Warner Bros. Wanted Martin Scorsese to Not Kill Off One of the Characters in THE DEPARTED for a Sequel

Martin Scorsese’s The Departed was a great film, and it came to an end with so many of the main characters being killed off. Well, Warner Bros. didn’t like the idea of killing off all of the main characters and they wanted the filmmaker to spare one of two main characters so that they could make a sequel.

During an interview with GQ, Scorsese revealed: "What they wanted was a franchise. It wasn't about a moral issue of a person living or dying." The director went on to say that while the audiences at the initial test screenings loved the way the film played out, people from the studio were "very sad, because they just didn't want that movie."

The two main characters in the film were Matt Damon as Colin Sulivan, a mole for the Irish mob and Leonardo DiCaprio as William Costagan Jr., who was an undercover officer. After a series of twisty, wild, violent events, the film ends with both characters being killed.

He went on to explain: "They wanted the franchise.
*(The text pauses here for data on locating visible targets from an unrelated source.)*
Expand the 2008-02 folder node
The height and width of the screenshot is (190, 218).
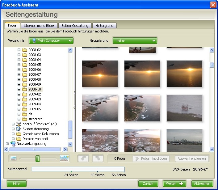pyautogui.click(x=19, y=50)
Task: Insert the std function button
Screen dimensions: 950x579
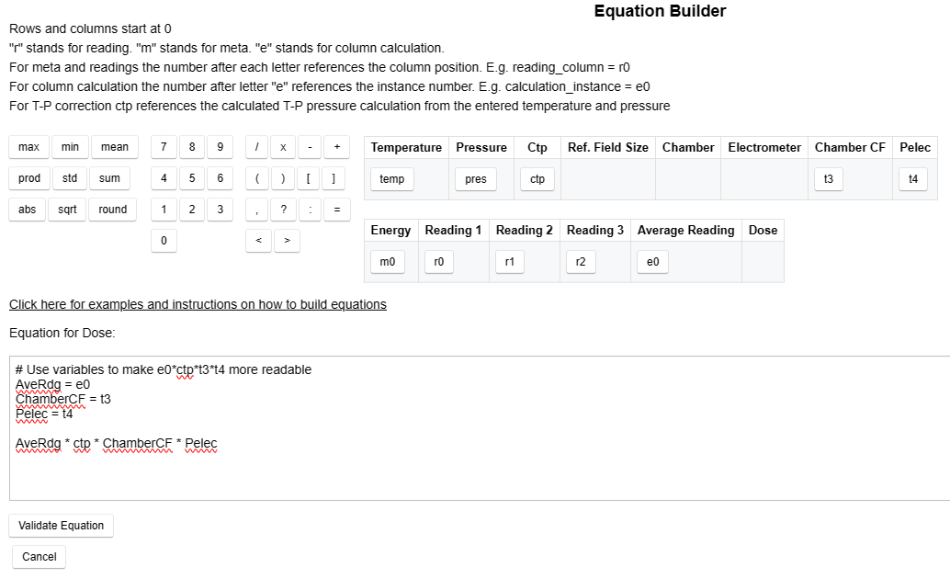Action: coord(69,178)
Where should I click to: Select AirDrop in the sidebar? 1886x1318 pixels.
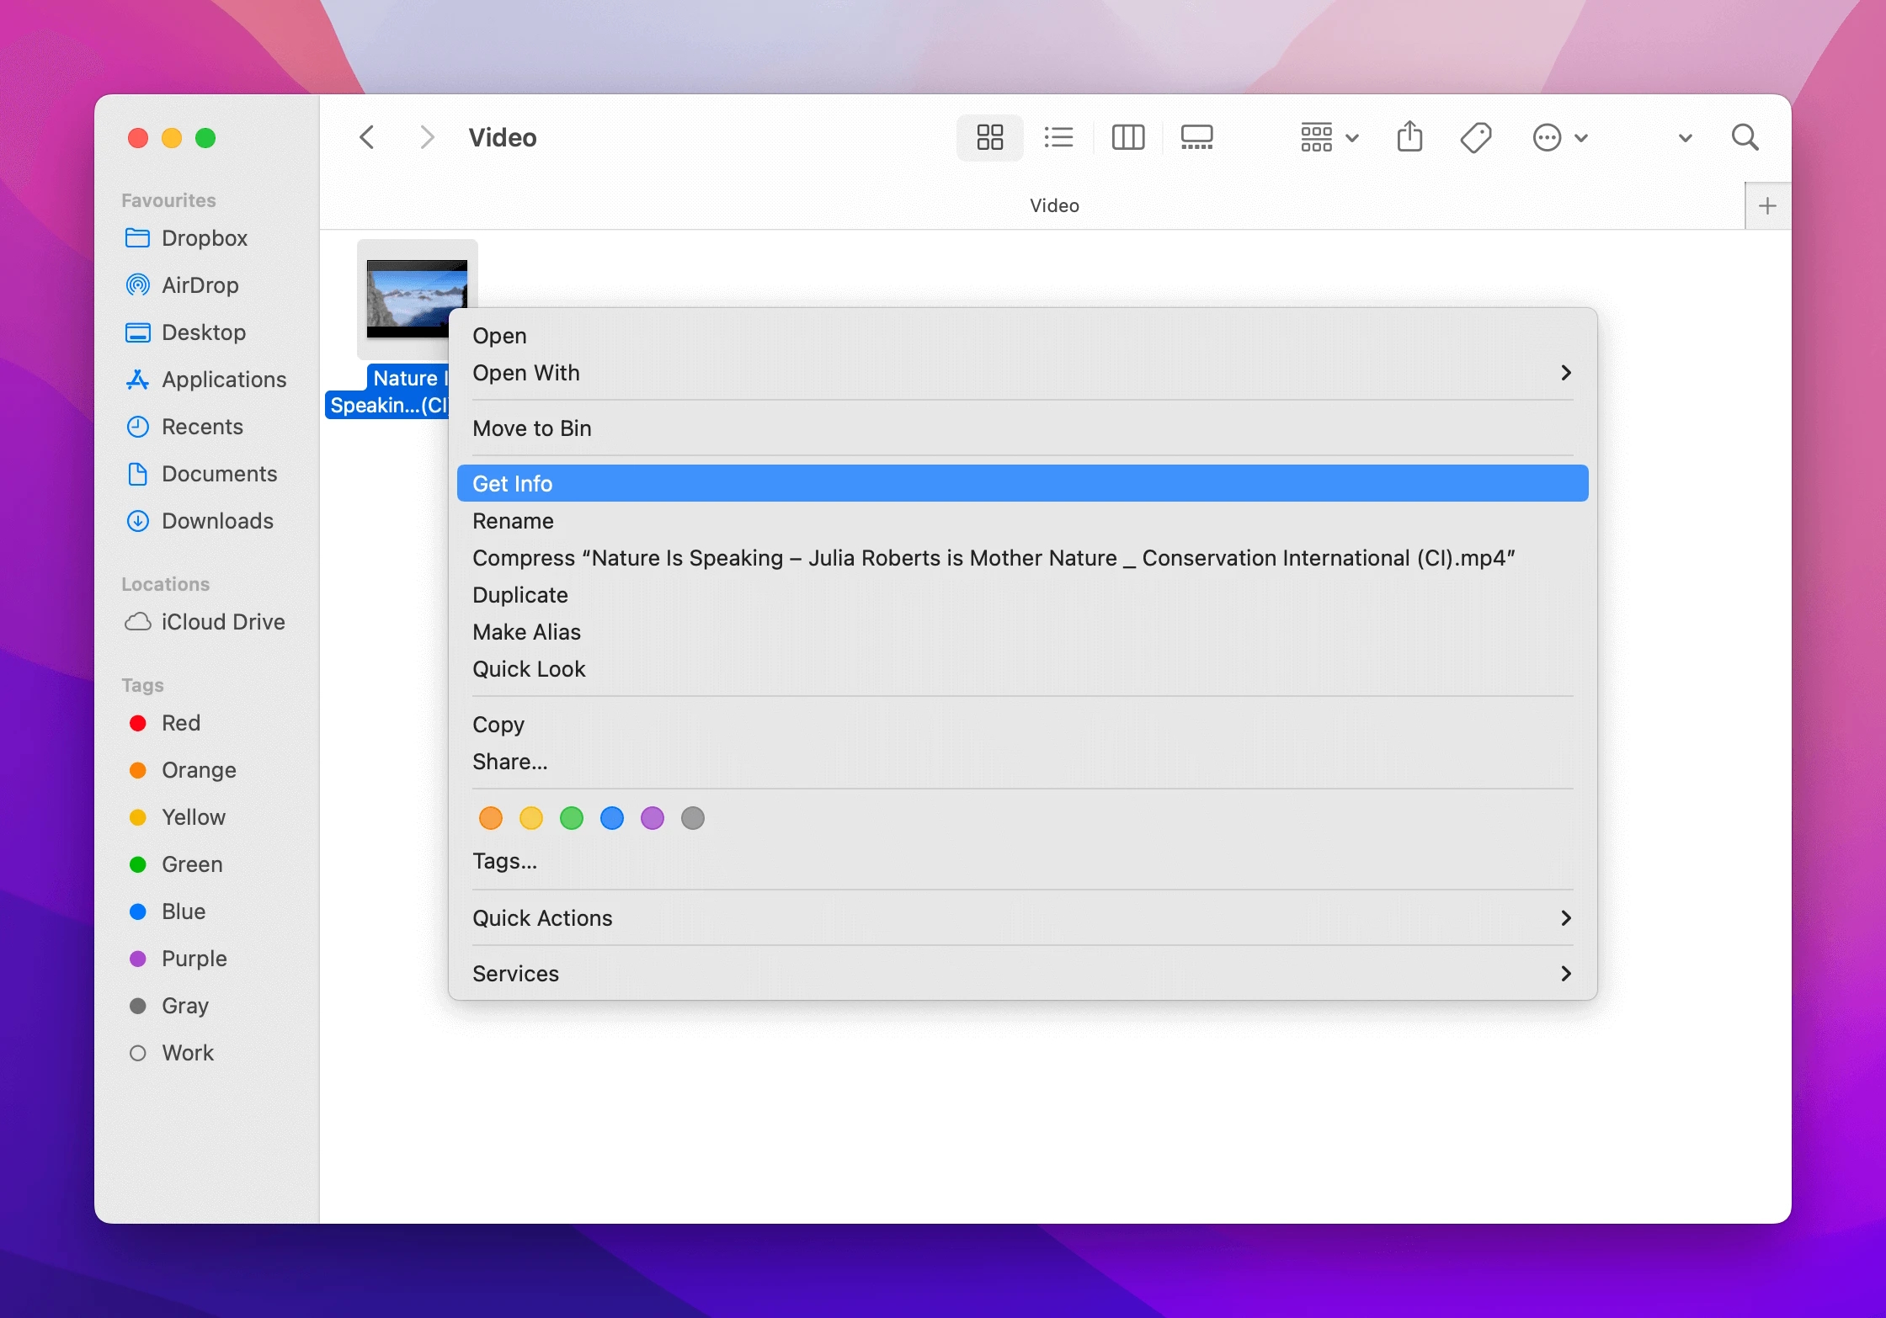(199, 285)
Which means: I can't work here anymore." The director went on to make Shutter Island with Paramount Pictures, which he describes as his "last studio film." Since then, he has gone out looking for independent funding for his movie, though Paramount still distributes them theatrically.

Now, the studio could’ve made a sequel with Mark Wahlberg’s character, Sergeant Digman, who survived the ordeal. He previously pitched the studio on a sequel with screenwriter William "Bill" Monahan and their concept would have hopefully featured Robert De Niro and Brad Pitt, but it never panned out.
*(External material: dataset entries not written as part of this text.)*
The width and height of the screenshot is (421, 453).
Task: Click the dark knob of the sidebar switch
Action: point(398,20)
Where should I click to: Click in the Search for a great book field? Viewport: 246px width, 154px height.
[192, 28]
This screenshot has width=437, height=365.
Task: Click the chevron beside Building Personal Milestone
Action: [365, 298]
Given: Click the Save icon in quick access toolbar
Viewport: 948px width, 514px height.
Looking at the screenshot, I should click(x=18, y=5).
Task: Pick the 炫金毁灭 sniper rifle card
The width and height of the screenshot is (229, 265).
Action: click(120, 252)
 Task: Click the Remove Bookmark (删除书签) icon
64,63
When talking about the pitch, Wahlberg said: "Let's just say the pitch didn't go very well. [Bill] didn't really have anything fleshed out, but he's the kind of guy you just trust to go and write something. And so when we were working on the script for Cocaine Cowboys and American Desperado, [I] said, 'Bill, just go write.' They like to have things well thought out and planned."

The actor added: “He assumed the studio would have the same response that everyone else did and let him go figure it out. But they like to have things well-thought out and planned, so that pitch didn’t go well.”

As for the idea, the movie is said to have been set "before, during, and after the action of the first film." In the end, The Departed is a film that stands on its own, and that’s perfectly fine! It really didn’t need a sequel.